Repeat, line for line, only the span that opens at the "Toggle [+] on Вопросы по форуму header" line and closes at the final line below. Skip the pictures.

[Given data]

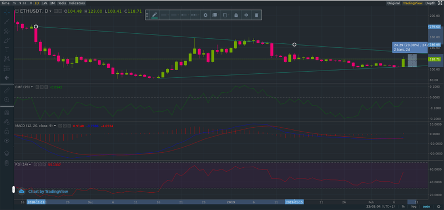
Task: Switch to Depth chart view
Action: point(430,3)
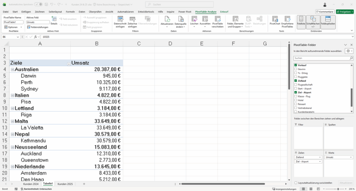Click the Aktualisieren refresh icon
Image resolution: width=356 pixels, height=191 pixels.
pos(167,19)
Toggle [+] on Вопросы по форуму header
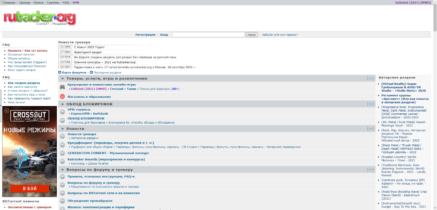 (x=370, y=170)
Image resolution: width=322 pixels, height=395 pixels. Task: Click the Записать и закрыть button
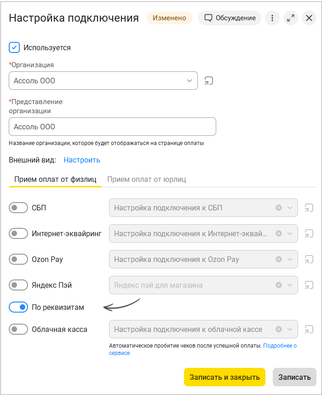click(x=224, y=377)
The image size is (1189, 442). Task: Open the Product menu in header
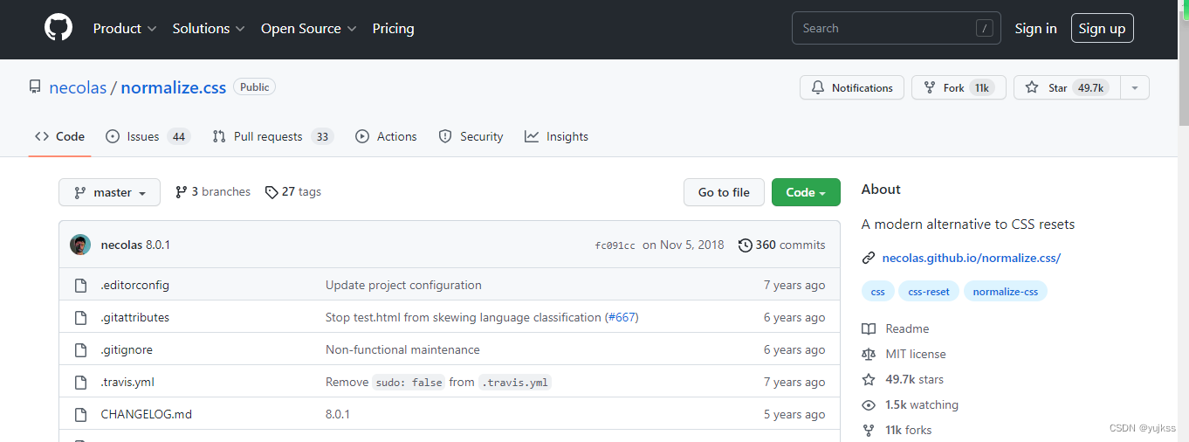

[/Given data]

### Final answer
Toggle [+] on Вопросы по форуму header
 (x=370, y=170)
Image resolution: width=322 pixels, height=395 pixels. Task: Click the Записать и закрыть button
click(x=224, y=377)
The image size is (1189, 442). Task: Open the Product menu in header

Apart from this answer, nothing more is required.